Dataset records =>
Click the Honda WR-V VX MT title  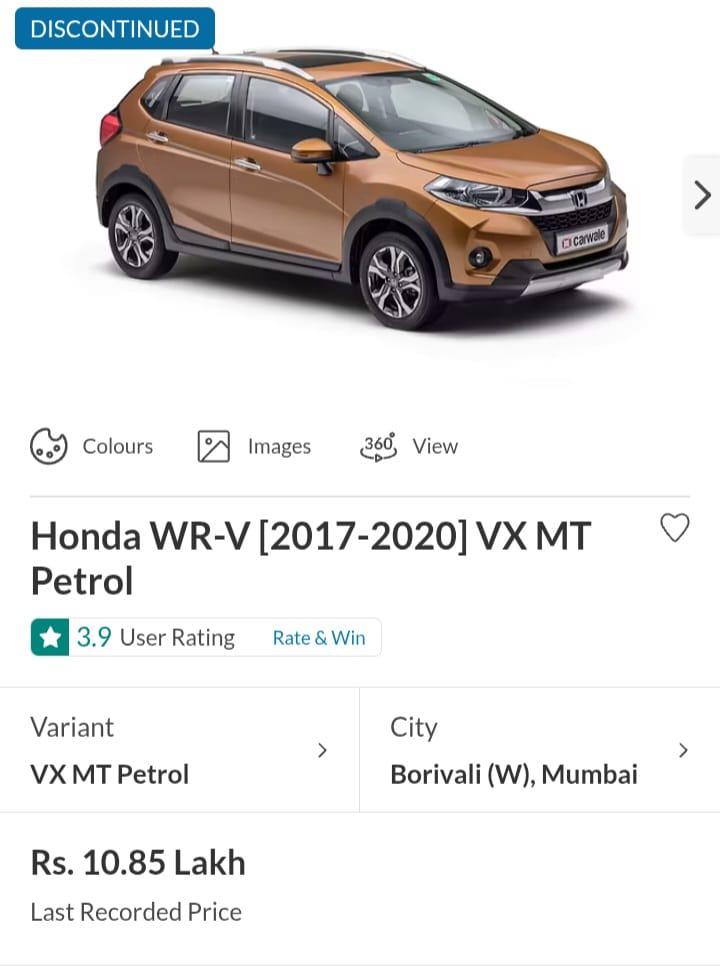[311, 558]
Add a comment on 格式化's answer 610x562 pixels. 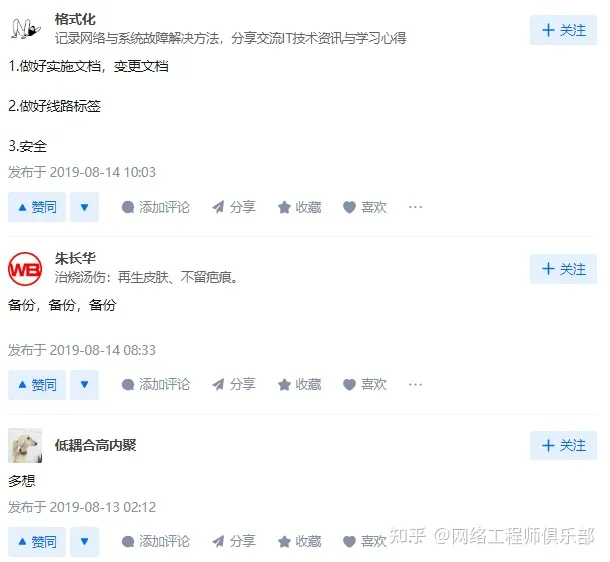click(156, 207)
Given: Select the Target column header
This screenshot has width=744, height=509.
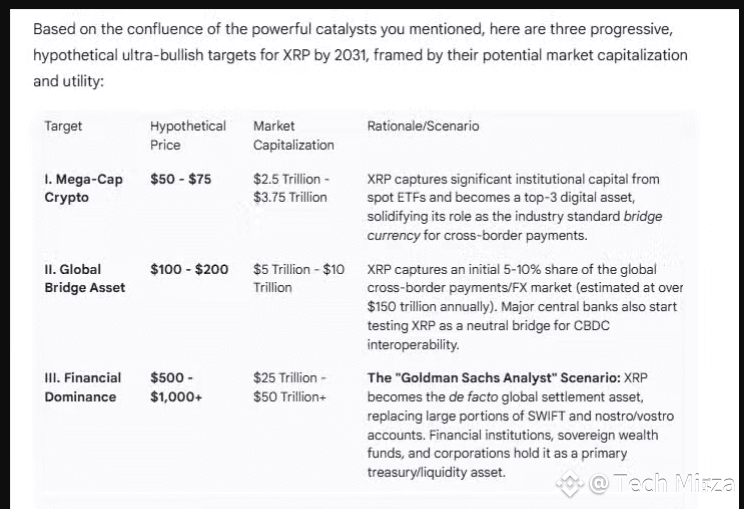Looking at the screenshot, I should point(63,126).
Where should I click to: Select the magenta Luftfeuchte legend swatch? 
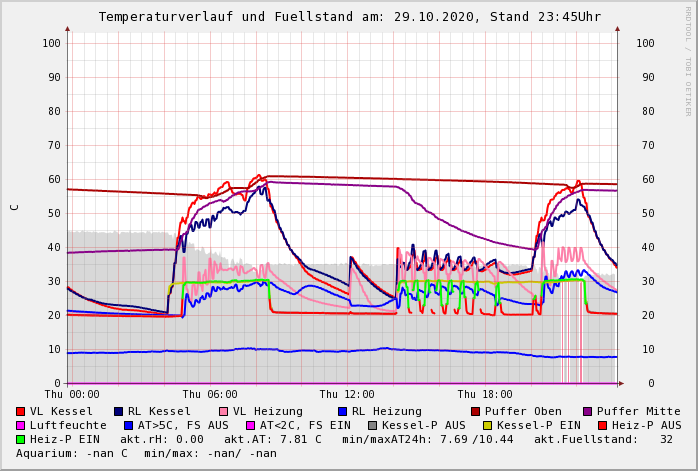point(21,425)
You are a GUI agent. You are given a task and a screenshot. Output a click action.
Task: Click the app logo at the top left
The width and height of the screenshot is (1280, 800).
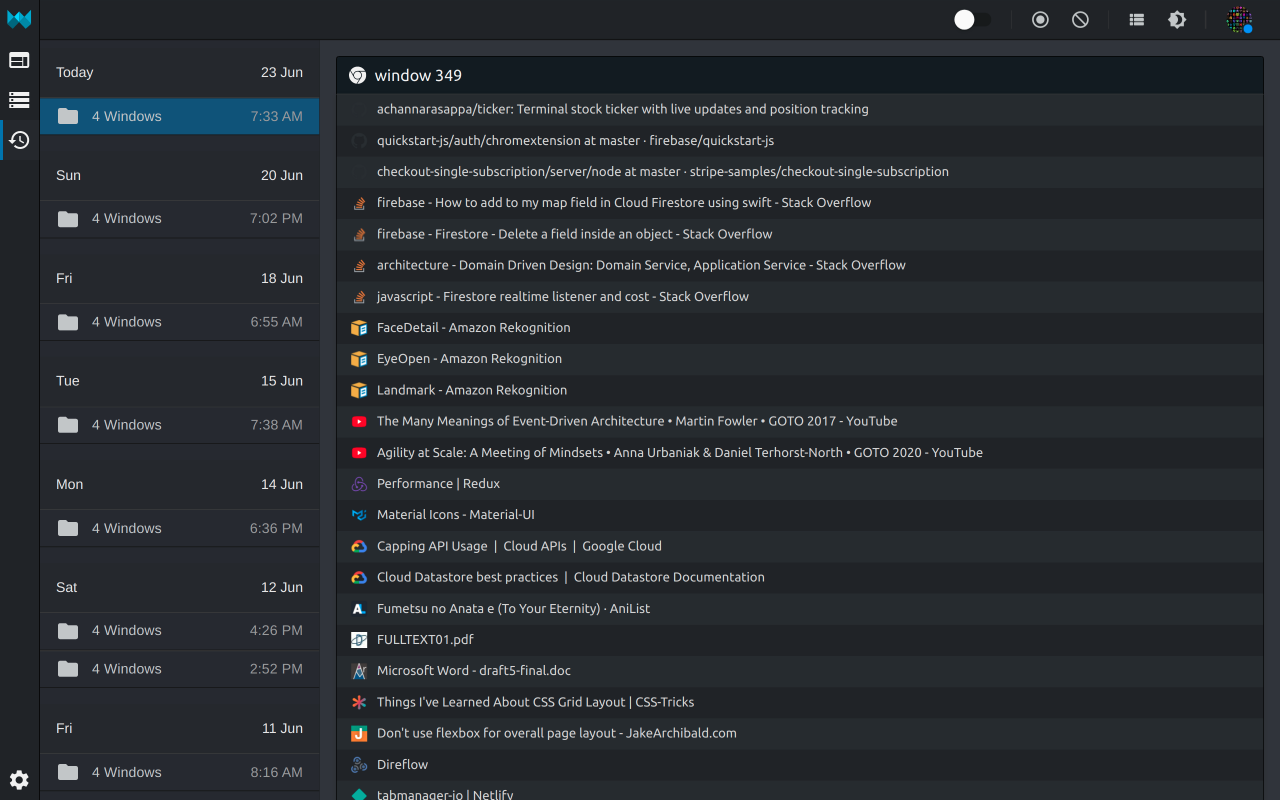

Task => No pictures should appear in the copy; write out exactly the lines from the one containing "Given: Select the Target column header" through the end of the material.

Answer section =>
Given: Select the Target column header
This screenshot has width=744, height=509.
Looking at the screenshot, I should point(63,126).
Where should I click to: Select the magenta Luftfeuchte legend swatch? 
point(21,425)
You are a GUI agent. You are given a task and a screenshot. Output a click action.
Task: Click the app logo at the top left
The width and height of the screenshot is (1280, 800).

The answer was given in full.